彼は高嶺のヤンキー様(リクエスト編)
イエスマンと媚びるやつばっかりで、つまんなかったんだよね。
(もうちょっと、話してやってもいいかも。)
名前を聞いて、やってもい―――――――!
「いい加減にしろよ、ぶりっ子!」
楽しい気分が、アダムのせいでぶち壊しになる。
「こいつ、俺の女んだぞ?」
(あたしが話そうとしてるが、わからないの?)
気づかないの?
(察しろよ・・・!!)
「それを指までジロジロ見ー」
「うるさいよ、アダム。」
イラついたので文句を言った。
「ルノア!?」
「うるさい。」
「っ・・・!」
2回言って、やっとアダムは黙った。
こいつ、顔と体は良いけど、たまに空気が読めない。
まだ元彼の方が使えたわ。
まあ、あたしの犬みたいになって、恥ずかしいから別れたんで未練ないけど。
つーか、この時点で、目の前のゆるキャラ君の方が、態度も気遣いもアダムよりハイスペック。

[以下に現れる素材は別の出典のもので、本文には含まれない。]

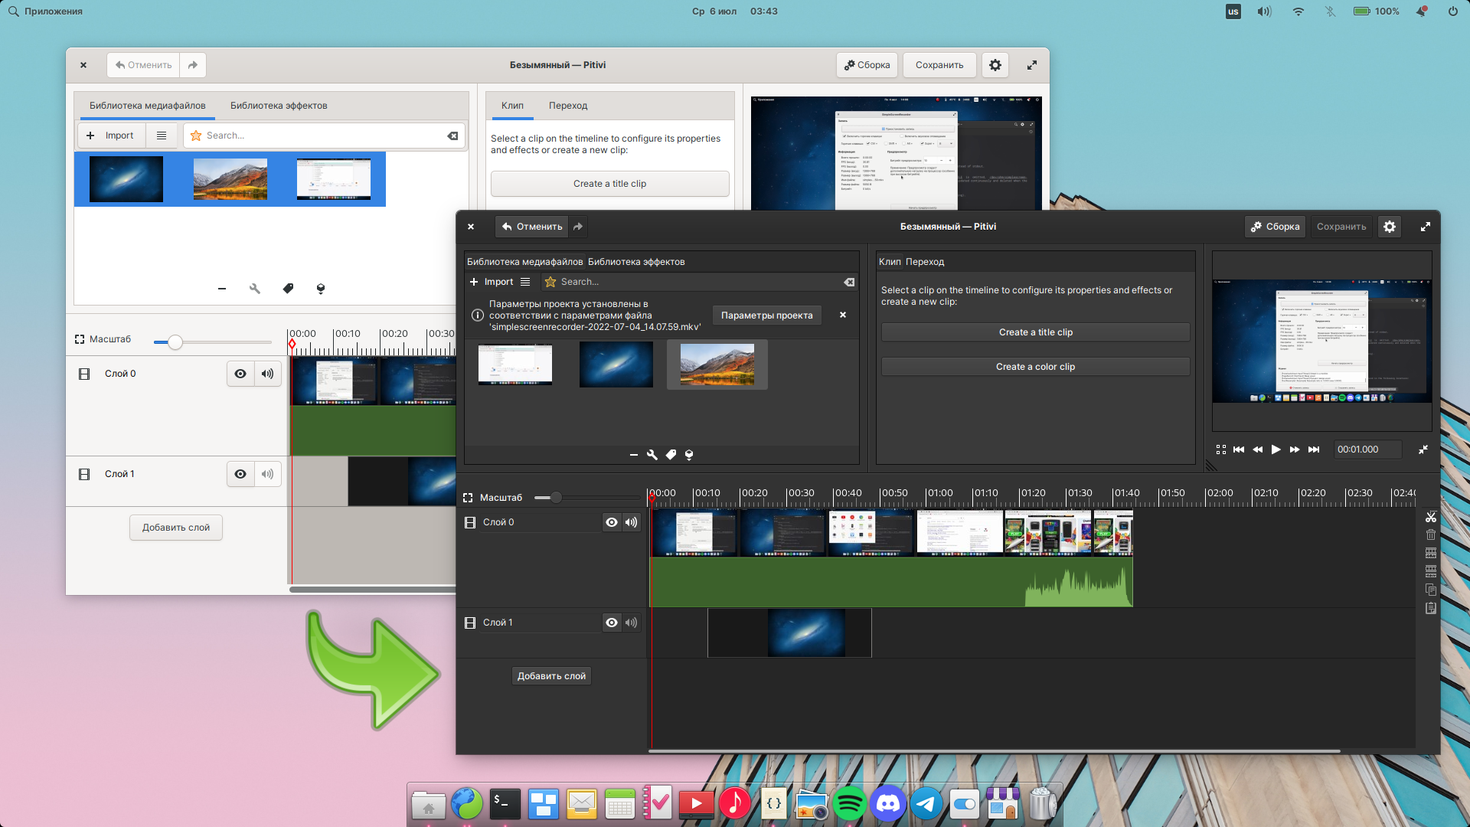Click the copy clips icon beside the dark timeline
The image size is (1470, 827).
(x=1430, y=590)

『優しいお姉さん』のイメージを植え付けるため、愛想笑いでゆるキャラ君に語りかけた。
「ごめんね、焼きもち妬きでー?」
馬鹿の尻拭いのために、甘い声を作る。
「ブランド物の服やかばんはわかるけど、一番安い、見た目だけ可愛い指輪を褒められたことはないわ・・・けっこう、女好き?」
からかいも込めて言えば、意外と和やかな声で返してきた。